GIVEN PROBLEM
Print the forum thread about Kindle screensavers in full, word for word and with nothing changed.

SELECTION
%%

# Kindle Screensaver resource?



## thetonyclifton

Sorry if this already exists but I was looking online for some already made Kindle screenavers and couldnt really find any - certainly not in any great numbers or to my taste.

Is it allowable to have a resource here for people to post their own screensavers now the custom hacks are out for the K3?

I can start with a few I made for my K3 - they are all Shepard Fairey or Banksy and may be for a younger crowd but am sure we could get all sorts posted here if we put our minds to it.

Flickr link to the set is here
http://www.flickr.com/photos/thetonyclifton/sets/72157624885453243/with/5014103433/


















































































Images are all 600 by 800
If you need any help making your own images there is an automated tool here - results really depend on your original image choice.

http://charles-reace.com/kindle_screensaver.php


----------



## intinst

There are a few at this Kindleboards link: http://www.kboards.com/index.php/topic,5659.0.html


----------



## thetonyclifton

intinst said:


> There are a few at this Kindleboards link: http://www.kboards.com/index.php/topic,5659.0.html


Sorry thats brilliant - don't know how I didn't find that before - this can be deleted now.


----------



## J.R. Chase

Thanks! I had no idea these existed.


----------

%%

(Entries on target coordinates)
%%

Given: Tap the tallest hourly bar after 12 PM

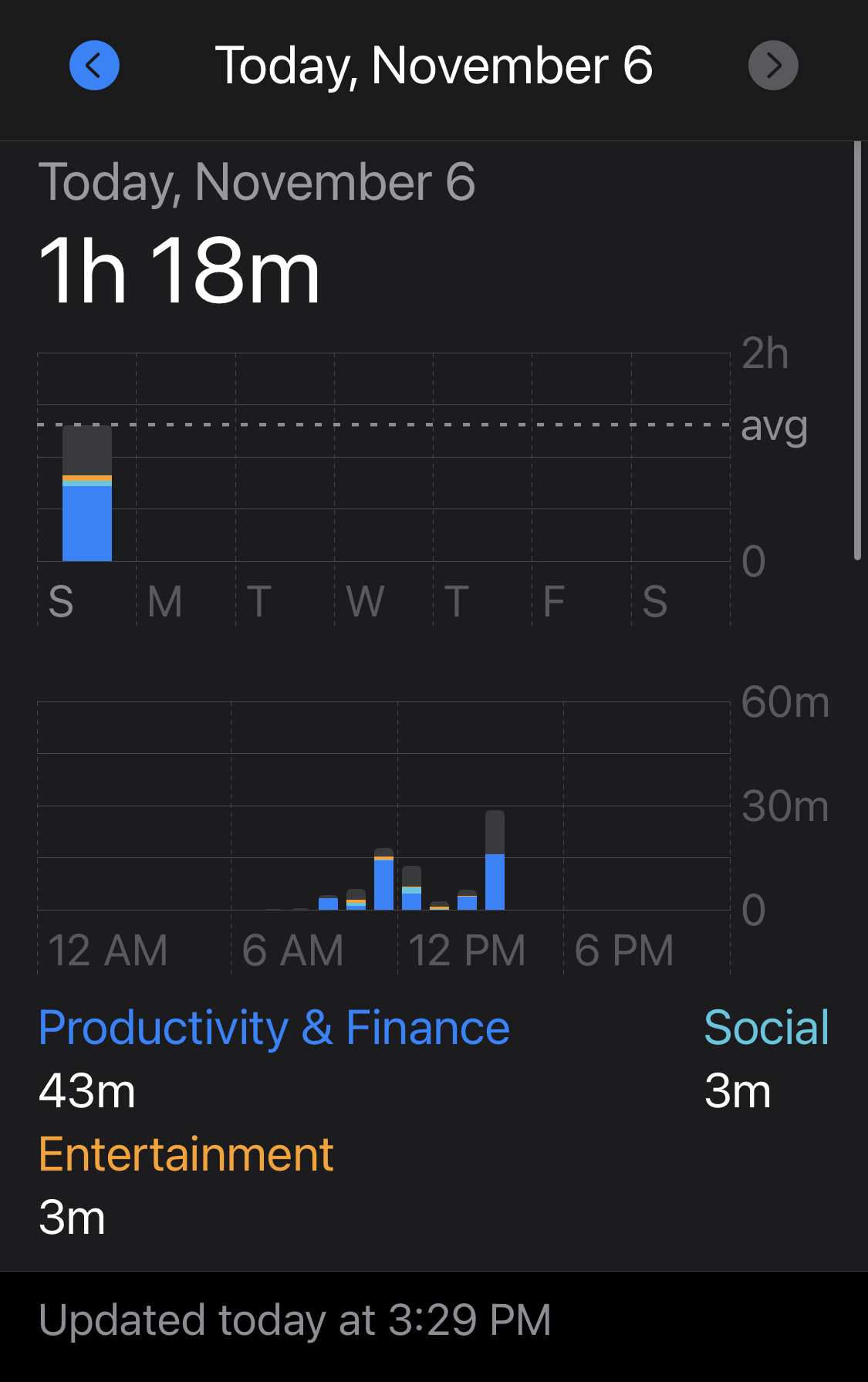Looking at the screenshot, I should 495,860.
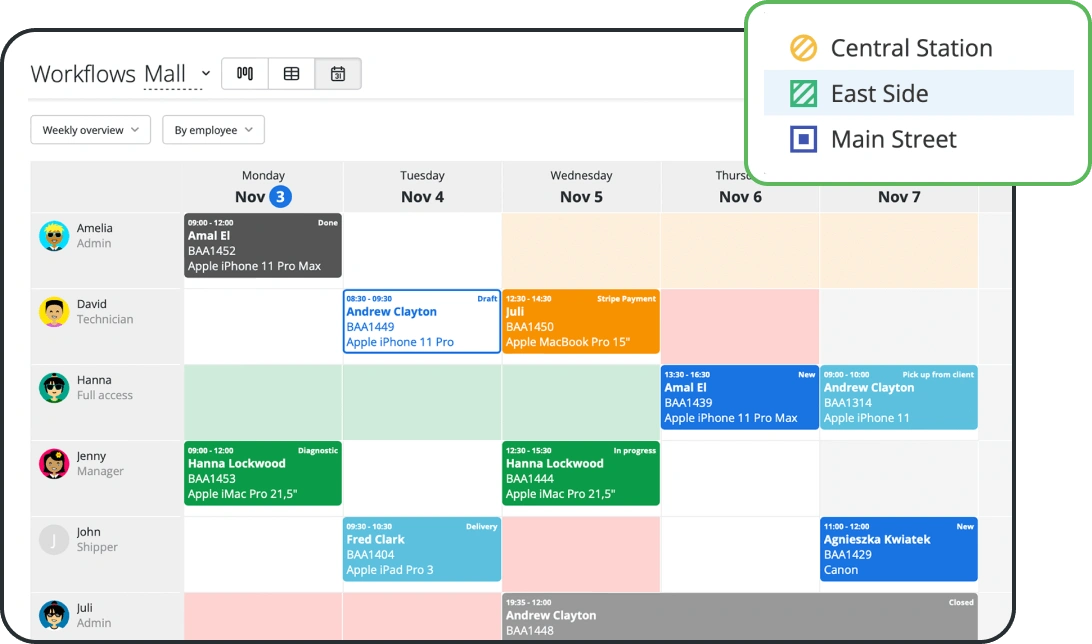The image size is (1092, 644).
Task: Click the Main Street square icon
Action: pos(803,139)
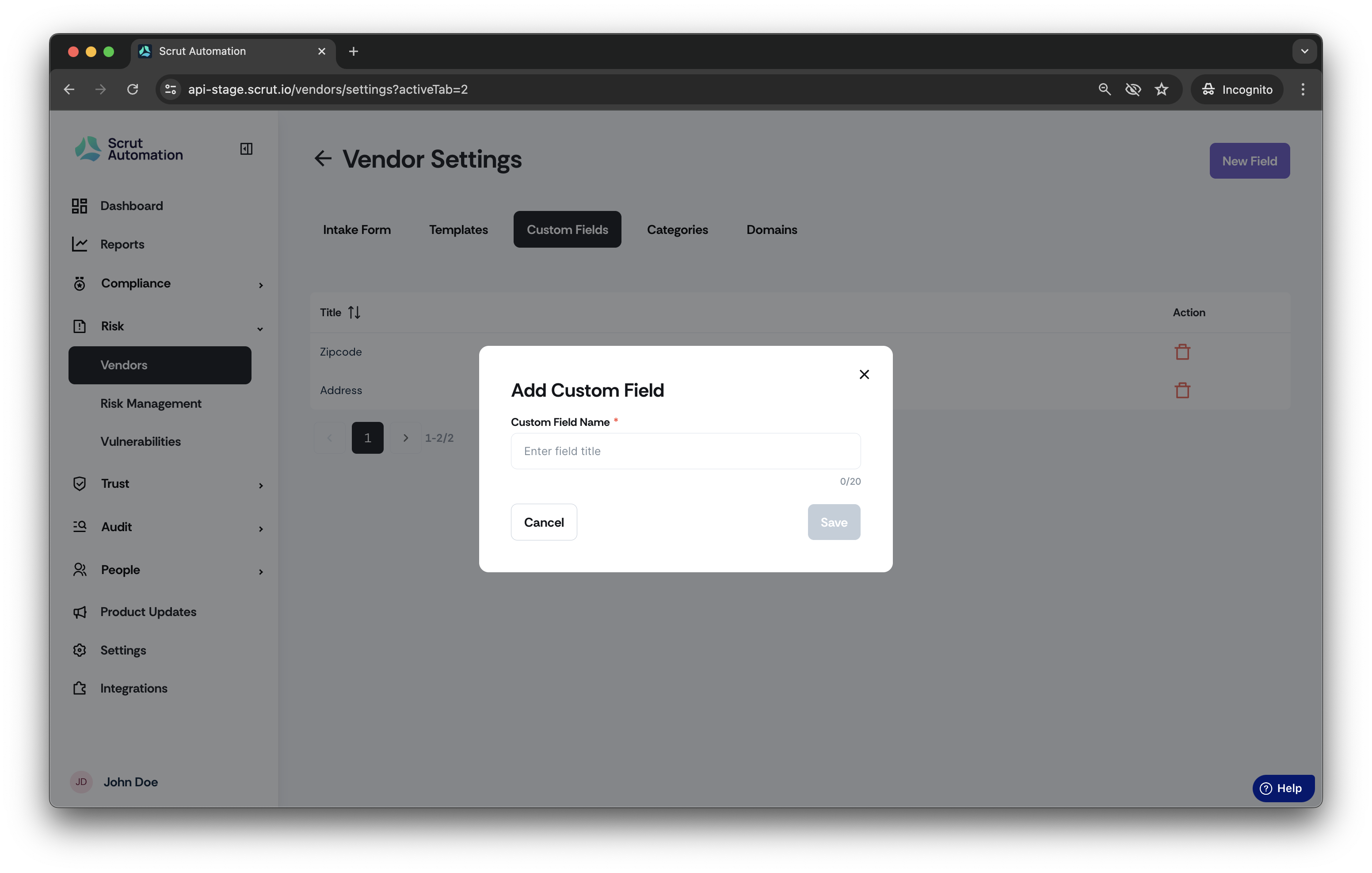Close the Add Custom Field dialog
This screenshot has height=873, width=1372.
864,375
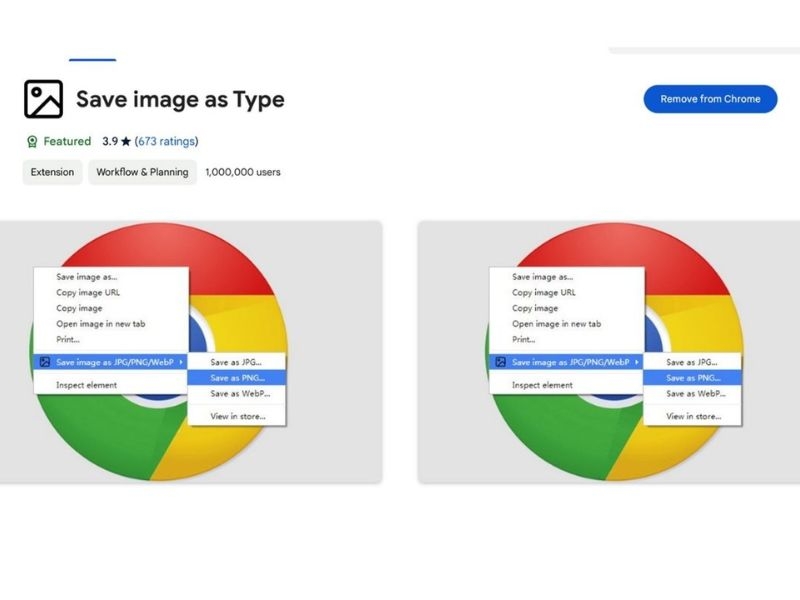Click the Extension category chip
Screen dimensions: 800x600
pyautogui.click(x=52, y=172)
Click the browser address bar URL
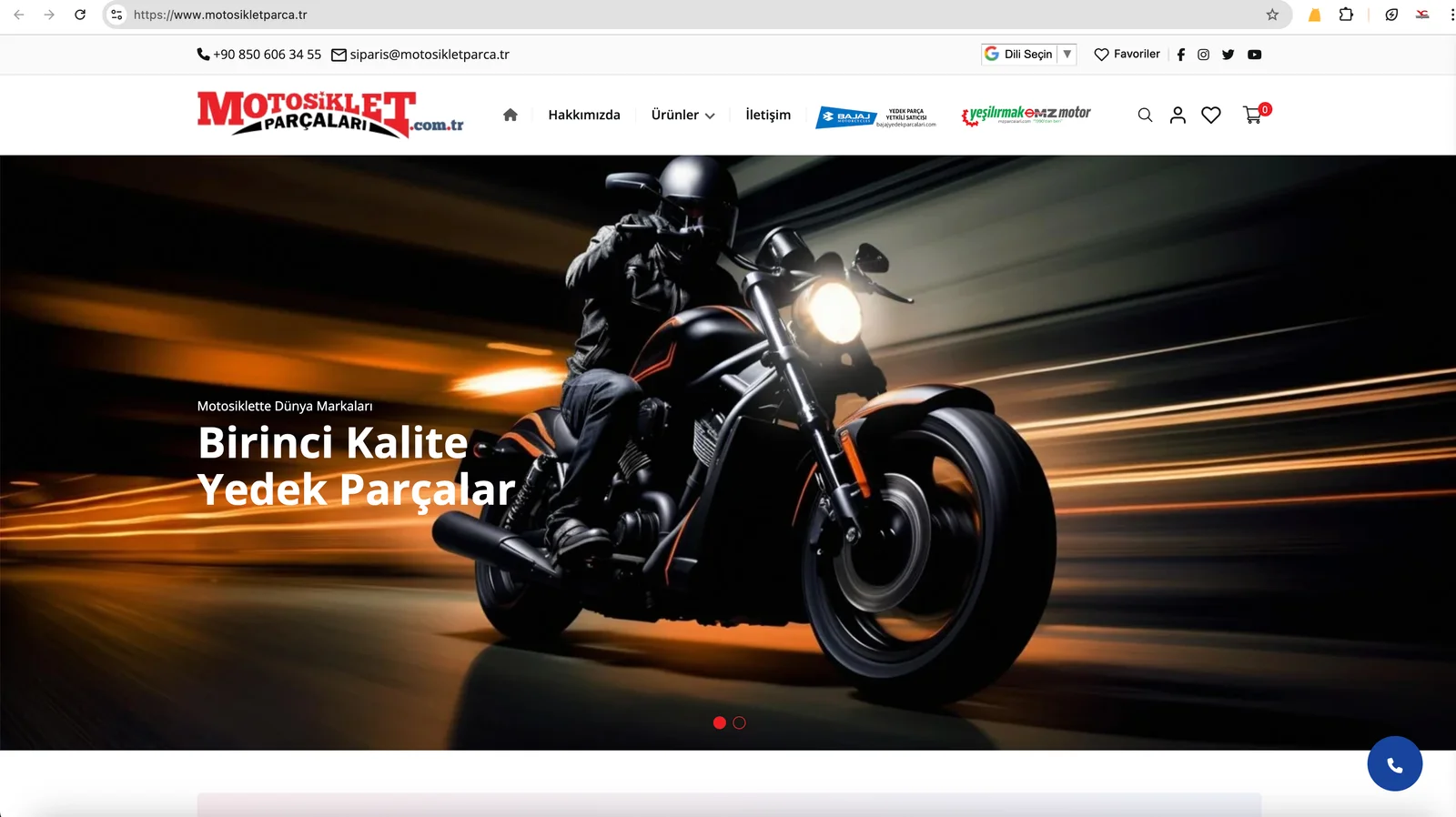The height and width of the screenshot is (817, 1456). click(x=220, y=15)
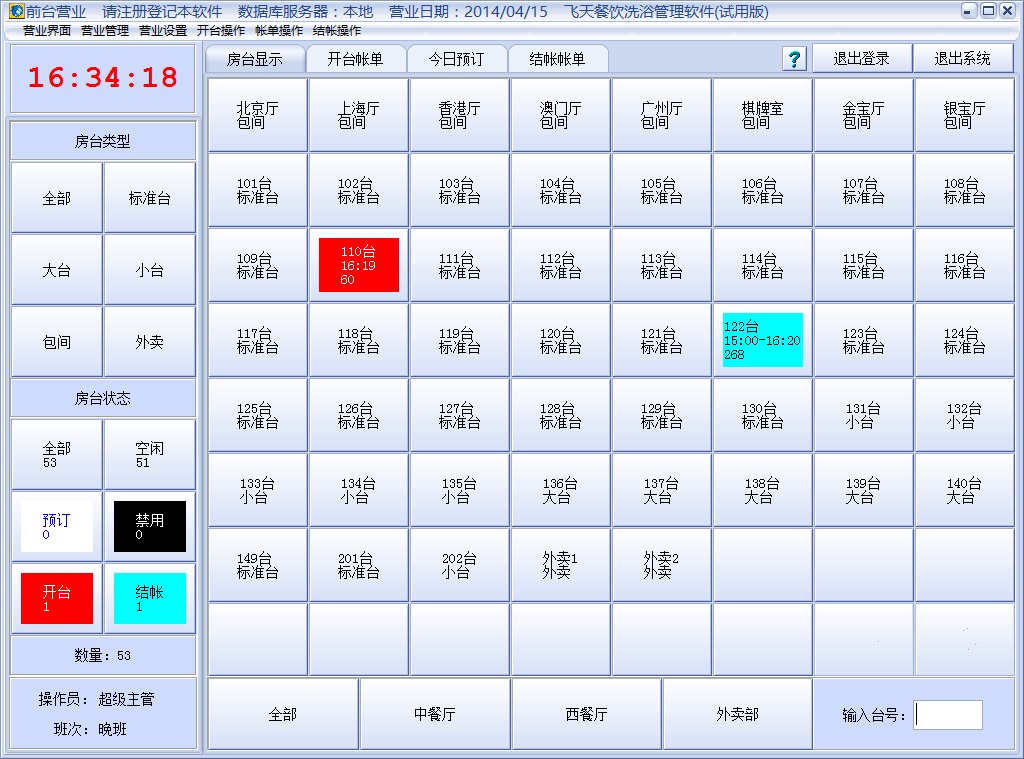Filter by white 预订 status swatch

point(57,526)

%%

FINISHED TASK
# Kindle Screensaver resource?



## thetonyclifton

Sorry if this already exists but I was looking online for some already made Kindle screenavers and couldnt really find any - certainly not in any great numbers or to my taste.

Is it allowable to have a resource here for people to post their own screensavers now the custom hacks are out for the K3?

I can start with a few I made for my K3 - they are all Shepard Fairey or Banksy and may be for a younger crowd but am sure we could get all sorts posted here if we put our minds to it.

Flickr link to the set is here
http://www.flickr.com/photos/thetonyclifton/sets/72157624885453243/with/5014103433/


















































































Images are all 600 by 800
If you need any help making your own images there is an automated tool here - results really depend on your original image choice.

http://charles-reace.com/kindle_screensaver.php


----------



## intinst

There are a few at this Kindleboards link: http://www.kboards.com/index.php/topic,5659.0.html


----------



## thetonyclifton

intinst said:


> There are a few at this Kindleboards link: http://www.kboards.com/index.php/topic,5659.0.html


Sorry thats brilliant - don't know how I didn't find that before - this can be deleted now.


----------



## J.R. Chase

Thanks! I had no idea these existed.


----------